GOAL OF THE EXERCISE :: Copy the line with "This screenshot has height=610, width=1307." and all lines following it through the last line of the entries, exactly as written.

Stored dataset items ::
--------------------------------------------------

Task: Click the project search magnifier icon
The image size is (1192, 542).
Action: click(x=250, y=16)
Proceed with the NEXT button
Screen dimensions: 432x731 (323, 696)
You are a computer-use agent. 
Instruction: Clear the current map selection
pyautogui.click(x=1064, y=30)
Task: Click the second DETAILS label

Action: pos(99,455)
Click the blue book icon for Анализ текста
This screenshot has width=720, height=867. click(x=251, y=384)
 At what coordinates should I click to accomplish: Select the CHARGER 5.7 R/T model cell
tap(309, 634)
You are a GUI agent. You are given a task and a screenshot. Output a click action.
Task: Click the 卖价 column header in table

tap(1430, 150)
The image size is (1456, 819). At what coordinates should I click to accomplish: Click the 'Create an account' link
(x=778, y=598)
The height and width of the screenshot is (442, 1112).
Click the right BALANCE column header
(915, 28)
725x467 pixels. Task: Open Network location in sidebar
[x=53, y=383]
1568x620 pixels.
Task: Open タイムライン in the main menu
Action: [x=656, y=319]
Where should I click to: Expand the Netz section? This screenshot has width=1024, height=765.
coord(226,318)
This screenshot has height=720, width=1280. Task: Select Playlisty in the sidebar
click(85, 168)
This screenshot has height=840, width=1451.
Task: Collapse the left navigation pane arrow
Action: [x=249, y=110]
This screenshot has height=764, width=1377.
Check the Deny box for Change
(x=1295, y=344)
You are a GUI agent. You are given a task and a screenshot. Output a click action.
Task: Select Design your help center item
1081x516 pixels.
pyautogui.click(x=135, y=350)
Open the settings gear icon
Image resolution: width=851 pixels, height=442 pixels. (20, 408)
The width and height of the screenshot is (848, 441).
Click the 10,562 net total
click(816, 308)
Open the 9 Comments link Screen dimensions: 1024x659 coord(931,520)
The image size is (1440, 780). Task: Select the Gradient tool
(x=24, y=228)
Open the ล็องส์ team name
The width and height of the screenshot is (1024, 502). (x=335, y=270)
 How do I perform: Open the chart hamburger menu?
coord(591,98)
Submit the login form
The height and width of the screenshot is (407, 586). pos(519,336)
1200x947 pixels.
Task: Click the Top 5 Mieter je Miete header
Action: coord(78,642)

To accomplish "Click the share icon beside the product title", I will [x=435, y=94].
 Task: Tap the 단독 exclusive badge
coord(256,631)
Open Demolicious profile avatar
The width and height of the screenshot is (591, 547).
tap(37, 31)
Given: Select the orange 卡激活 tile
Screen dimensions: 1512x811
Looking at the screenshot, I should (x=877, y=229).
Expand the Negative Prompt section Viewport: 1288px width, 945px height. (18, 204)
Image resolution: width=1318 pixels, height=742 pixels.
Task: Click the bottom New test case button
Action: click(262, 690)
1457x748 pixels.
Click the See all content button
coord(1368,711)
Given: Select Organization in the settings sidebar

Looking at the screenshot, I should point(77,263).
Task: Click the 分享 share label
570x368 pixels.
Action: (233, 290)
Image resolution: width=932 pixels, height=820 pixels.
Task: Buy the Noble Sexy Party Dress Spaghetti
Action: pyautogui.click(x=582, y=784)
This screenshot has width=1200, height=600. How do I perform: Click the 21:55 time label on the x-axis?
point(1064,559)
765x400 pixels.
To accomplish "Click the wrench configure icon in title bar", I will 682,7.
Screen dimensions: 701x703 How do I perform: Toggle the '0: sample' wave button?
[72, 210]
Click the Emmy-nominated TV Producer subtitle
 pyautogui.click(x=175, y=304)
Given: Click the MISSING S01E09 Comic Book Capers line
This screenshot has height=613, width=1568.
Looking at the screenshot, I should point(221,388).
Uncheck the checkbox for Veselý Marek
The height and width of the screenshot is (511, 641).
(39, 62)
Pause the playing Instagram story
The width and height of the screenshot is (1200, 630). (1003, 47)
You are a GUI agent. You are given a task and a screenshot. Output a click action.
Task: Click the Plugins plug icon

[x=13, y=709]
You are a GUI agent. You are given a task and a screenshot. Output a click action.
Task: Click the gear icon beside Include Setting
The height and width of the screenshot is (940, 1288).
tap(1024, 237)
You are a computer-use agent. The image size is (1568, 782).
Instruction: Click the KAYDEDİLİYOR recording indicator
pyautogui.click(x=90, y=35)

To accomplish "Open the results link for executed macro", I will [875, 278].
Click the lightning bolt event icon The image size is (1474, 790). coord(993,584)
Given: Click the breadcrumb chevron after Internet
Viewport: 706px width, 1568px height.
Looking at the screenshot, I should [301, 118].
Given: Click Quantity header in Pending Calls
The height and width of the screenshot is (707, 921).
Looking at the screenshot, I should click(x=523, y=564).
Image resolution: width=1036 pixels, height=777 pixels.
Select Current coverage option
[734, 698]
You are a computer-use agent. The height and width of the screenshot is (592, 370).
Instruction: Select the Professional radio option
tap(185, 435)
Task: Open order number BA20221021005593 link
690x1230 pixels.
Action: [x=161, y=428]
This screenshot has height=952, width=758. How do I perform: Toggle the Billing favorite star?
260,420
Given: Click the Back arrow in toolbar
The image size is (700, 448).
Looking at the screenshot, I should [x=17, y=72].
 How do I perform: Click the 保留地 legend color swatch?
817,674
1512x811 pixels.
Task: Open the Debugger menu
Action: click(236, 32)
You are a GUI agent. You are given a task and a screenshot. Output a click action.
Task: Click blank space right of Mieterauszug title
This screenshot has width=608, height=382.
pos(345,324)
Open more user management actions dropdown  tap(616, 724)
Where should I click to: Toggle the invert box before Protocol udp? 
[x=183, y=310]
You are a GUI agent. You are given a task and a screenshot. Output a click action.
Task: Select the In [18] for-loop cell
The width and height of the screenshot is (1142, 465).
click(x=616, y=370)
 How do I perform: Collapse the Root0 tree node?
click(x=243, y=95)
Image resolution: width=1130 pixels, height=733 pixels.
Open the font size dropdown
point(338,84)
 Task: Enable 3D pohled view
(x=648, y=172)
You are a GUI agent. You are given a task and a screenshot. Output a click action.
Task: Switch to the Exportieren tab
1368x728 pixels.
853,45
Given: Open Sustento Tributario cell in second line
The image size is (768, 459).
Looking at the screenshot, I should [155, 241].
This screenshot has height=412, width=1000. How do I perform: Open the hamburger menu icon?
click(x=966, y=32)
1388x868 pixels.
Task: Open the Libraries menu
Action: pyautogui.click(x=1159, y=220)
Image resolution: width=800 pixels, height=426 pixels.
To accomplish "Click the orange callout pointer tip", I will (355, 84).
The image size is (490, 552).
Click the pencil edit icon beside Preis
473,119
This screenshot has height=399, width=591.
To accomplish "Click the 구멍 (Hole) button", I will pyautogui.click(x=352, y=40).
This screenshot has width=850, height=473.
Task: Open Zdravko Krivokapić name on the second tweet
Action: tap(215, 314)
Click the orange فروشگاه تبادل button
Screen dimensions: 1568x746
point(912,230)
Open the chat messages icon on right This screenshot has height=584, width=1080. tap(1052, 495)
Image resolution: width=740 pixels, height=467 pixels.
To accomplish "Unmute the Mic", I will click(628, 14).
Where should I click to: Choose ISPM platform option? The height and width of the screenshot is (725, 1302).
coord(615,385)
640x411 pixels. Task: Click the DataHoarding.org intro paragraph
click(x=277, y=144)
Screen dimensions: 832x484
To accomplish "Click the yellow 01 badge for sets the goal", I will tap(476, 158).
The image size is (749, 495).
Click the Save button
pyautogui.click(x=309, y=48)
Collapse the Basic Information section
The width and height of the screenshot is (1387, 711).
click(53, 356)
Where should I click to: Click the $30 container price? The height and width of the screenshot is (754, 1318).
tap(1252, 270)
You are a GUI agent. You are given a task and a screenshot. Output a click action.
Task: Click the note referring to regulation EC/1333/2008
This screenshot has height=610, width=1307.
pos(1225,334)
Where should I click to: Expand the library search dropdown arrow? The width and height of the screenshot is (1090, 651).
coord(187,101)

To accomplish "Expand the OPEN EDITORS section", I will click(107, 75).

--------------------------------------------------

SOLUTION FOR THIS PROBLEM ::
This screenshot has height=610, width=1307.
pos(1225,334)
Where should I click to: Expand the library search dropdown arrow? The width and height of the screenshot is (1090, 651).
coord(187,101)

To accomplish "Expand the OPEN EDITORS section", I will click(107, 75).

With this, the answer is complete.